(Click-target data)
....

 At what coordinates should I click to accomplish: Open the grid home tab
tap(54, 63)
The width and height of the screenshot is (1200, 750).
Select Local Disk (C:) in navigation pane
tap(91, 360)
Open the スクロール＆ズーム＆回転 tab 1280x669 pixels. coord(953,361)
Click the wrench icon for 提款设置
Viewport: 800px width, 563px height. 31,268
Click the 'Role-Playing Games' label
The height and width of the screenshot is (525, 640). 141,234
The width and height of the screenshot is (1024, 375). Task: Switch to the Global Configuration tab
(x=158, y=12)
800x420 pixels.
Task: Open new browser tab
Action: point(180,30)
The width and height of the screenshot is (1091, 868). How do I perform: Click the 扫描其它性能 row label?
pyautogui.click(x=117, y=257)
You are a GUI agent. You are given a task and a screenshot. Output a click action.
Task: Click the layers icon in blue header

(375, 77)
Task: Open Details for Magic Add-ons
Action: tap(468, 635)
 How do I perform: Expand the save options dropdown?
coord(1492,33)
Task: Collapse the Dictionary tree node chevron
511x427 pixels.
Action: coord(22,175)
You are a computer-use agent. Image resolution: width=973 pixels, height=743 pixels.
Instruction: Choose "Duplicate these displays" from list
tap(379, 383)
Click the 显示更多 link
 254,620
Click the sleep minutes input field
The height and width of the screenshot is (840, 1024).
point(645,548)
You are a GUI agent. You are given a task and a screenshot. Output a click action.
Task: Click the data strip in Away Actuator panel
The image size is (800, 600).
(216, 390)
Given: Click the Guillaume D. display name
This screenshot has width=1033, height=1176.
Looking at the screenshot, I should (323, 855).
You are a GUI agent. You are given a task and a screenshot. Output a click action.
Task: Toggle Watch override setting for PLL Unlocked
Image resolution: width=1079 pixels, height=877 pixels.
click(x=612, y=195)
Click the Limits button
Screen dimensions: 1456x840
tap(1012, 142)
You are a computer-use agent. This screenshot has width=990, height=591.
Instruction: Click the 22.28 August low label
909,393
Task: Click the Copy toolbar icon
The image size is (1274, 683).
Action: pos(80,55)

....

**What this task involves:** Rewrite the material above as a JSON list of strings, with one string per line and blank lines omitted.

**Written response:**
[
  " At what coordinates should I click to accomplish: Open the grid home tab",
  "tap(54, 63)",
  "The width and height of the screenshot is (1200, 750).",
  "Select Local Disk (C:) in navigation pane",
  "tap(91, 360)",
  "Open the スクロール＆ズーム＆回転 tab 1280x669 pixels. coord(953,361)",
  "Click the wrench icon for 提款设置",
  "Viewport: 800px width, 563px height. 31,268",
  "Click the 'Role-Playing Games' label",
  "The height and width of the screenshot is (525, 640). 141,234",
  "The width and height of the screenshot is (1024, 375). Task: Switch to the Global Configuration tab",
  "(x=158, y=12)",
  "800x420 pixels.",
  "Task: Open new browser tab",
  "Action: point(180,30)",
  "The width and height of the screenshot is (1091, 868). How do I perform: Click the 扫描其它性能 row label?",
  "pyautogui.click(x=117, y=257)",
  "You are a GUI agent. You are given a task and a screenshot. Output a click action.",
  "Task: Click the layers icon in blue header",
  "(375, 77)",
  "Task: Open Details for Magic Add-ons",
  "Action: tap(468, 635)",
  " How do I perform: Expand the save options dropdown?",
  "coord(1492,33)",
  "Task: Collapse the Dictionary tree node chevron",
  "511x427 pixels.",
  "Action: coord(22,175)",
  "You are a computer-use agent. Image resolution: width=973 pixels, height=743 pixels.",
  "Instruction: Choose \"Duplicate these displays\" from list",
  "tap(379, 383)",
  "Click the 显示更多 link",
  " 254,620",
  "Click the sleep minutes input field",
  "The height and width of the screenshot is (840, 1024).",
  "point(645,548)",
  "You are a GUI agent. You are given a task and a screenshot. Output a click action.",
  "Task: Click the data strip in Away Actuator panel",
  "The image size is (800, 600).",
  "(216, 390)",
  "Given: Click the Guillaume D. display name",
  "This screenshot has width=1033, height=1176.",
  "Looking at the screenshot, I should (323, 855).",
  "You are a GUI agent. You are given a task and a screenshot. Output a click action.",
  "Task: Toggle Watch override setting for PLL Unlocked",
  "Image resolution: width=1079 pixels, height=877 pixels.",
  "click(x=612, y=195)",
  "Click the Limits button",
  "Screen dimensions: 1456x840",
  "tap(1012, 142)",
  "You are a computer-use agent. This screenshot has width=990, height=591.",
  "Instruction: Click the 22.28 August low label",
  "909,393",
  "Task: Click the Copy toolbar icon",
  "The image size is (1274, 683).",
  "Action: pos(80,55)"
]